**Text passage:**
There are ways to escape tipping. It's not the done thing on a luxury line - affluent cruisers don't want to be troubled by anything so common as money! - but then you pay a lot for the privilege.

At the other end of the scale, cruise lines like Island Cruises, Ocean Village and Thomson Cruises, aimed squarely at the Brits, have got it right by taking tipping out the equation.But I bet many passengers also leave something for their cabin steward/ess or favourite barman as a genuine thank you. It would be interesting to find out.

May 23, 2008

Have office will travel

Regent Seven Seas Cruises president Mark Conroy reckons world cruising is becoming more popular because people are simply taking their offices globetrotting as well.

Regent now has Wi Fi on all its ships so guests can now work whilst on a long voyage. This allows access to the rest of the world at their convenience. Regent Seven Seas Society Silver and above members are offered complementary Wi Fi so they can communicate via the internet for as long as they please with no extra charge.

 

Work your way around the world - but without the backpack. What a fantastic concept. No wonder Conroy also reports that world cruising is a growing sector of Regent's market - so much so that they are offering more long voyages in 2009 to meet demand.

 

Other interesting world cruise facts from Regent:

* 20% of Regent's world cruise bookings come from the UK.

* 70% of world cruisers are repeat customers.

* a 116-night all-inclusive world cruise with six-star Regent (with all drinks, alternative dining and tips covered) costs less than a 105-night non-inclusive cruise (non of the above covered) on Cunard's five-star Queen Victoria - £291 per person per day against £296.

 

Who says they can't afford luxury?

June 5, 2008

Welcome back: now that's Seabourn style

seabourne.JPGIf you've ever wondered what all this luxury cruising lark is all about, this is it, Yachts of Seabourn style.

Not only was there a free excursion for everyone on the ship during my voyage - it's called an Exclusively Seabourn event and there's one per cruise (ours was into the Sicilian countryside, to taste olive oil and wine) - but a welcoming committee of crew for when you get back.

True, this costs a lot on paper, but it can work out cheaper than lesser-starred cruiselines when you take into account the fact that all drinks and gratuities are included ... and that includes in the spa, where you pay the cost of the treatment and that's it.

Even more impressive, after a lovely massage this morning, I didn't have to fend off the usual hard sell for anti-ageing, anti-stress or anti-anything-else products that I neither need not want.

(Data listing)
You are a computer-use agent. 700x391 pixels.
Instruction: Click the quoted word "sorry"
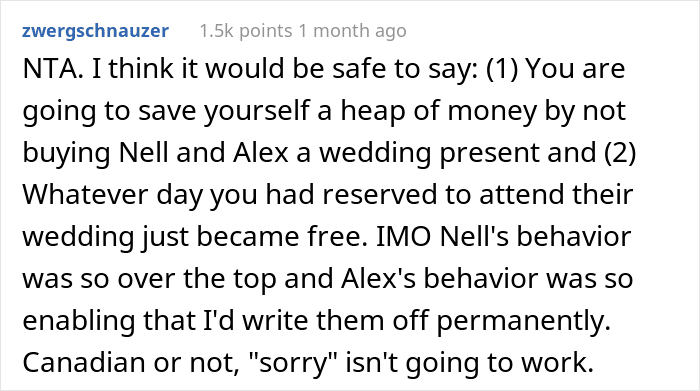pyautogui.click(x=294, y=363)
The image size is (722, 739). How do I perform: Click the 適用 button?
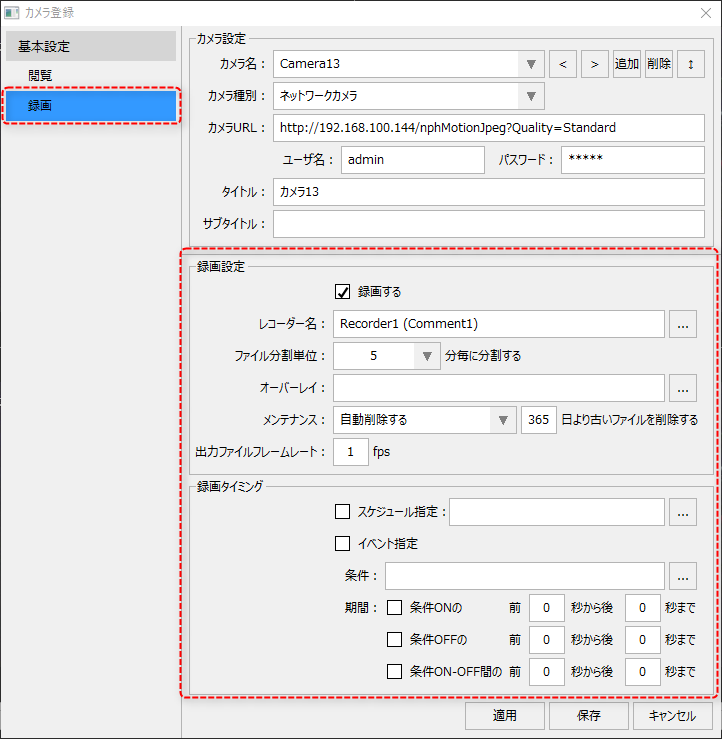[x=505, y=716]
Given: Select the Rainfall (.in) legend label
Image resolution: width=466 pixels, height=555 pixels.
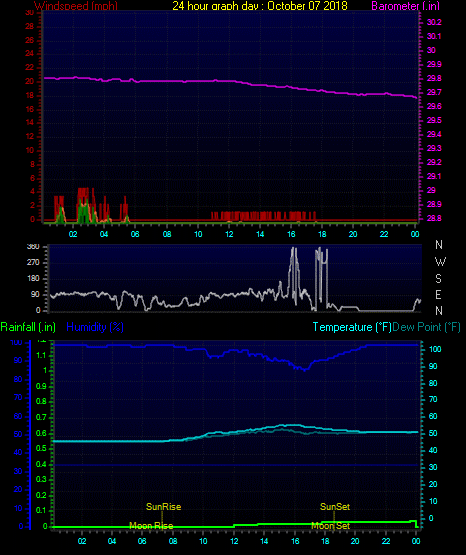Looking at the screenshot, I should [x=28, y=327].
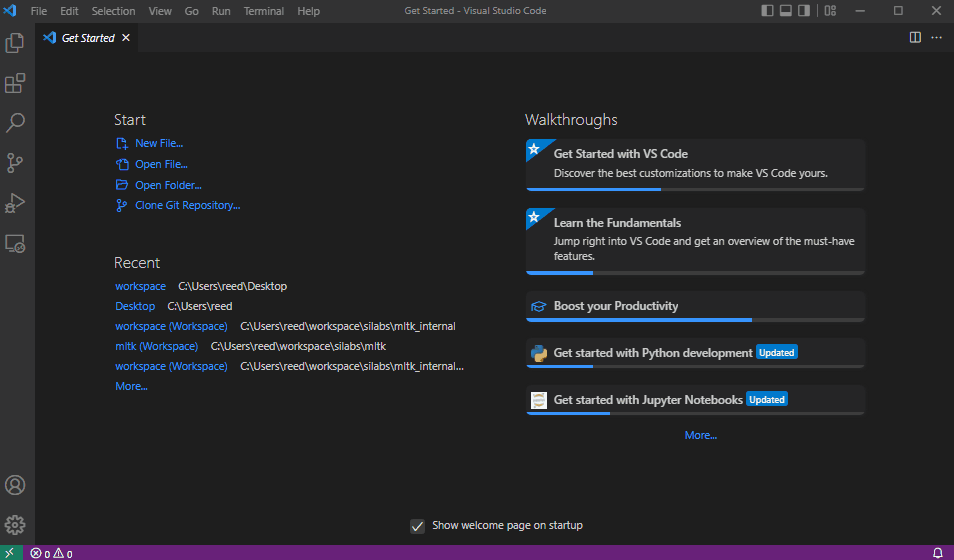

**What you will do:**
A: Does each statement below agree with the text on cruising? Answer yes or no for each, and quote the words of the text that decide it.
(i) 70% of world cruisers are repeat customers.
(ii) The all-inclusive Regent world cruise costs more than the Cunard cruise on Queen Victoria.
(iii) The Exclusively Seabourn excursion on the voyage went into the Sicilian countryside.
B: Duplicate the text on cruising from "Even more impressive, after" up to and including "need not want.", word for word.

**Answers for the exercise:**
A:
(i) Yes: "70% of world cruisers are repeat customers."
(ii) No: "costs less than a 105-night non-inclusive cruise"
(iii) Yes: "ours was into the Sicilian countryside, to taste olive oil and wine"

B:
Even more impressive, after a lovely massage this morning, I didn't have to fend off the usual hard sell for anti-ageing, anti-stress or anti-anything-else products that I neither need not want.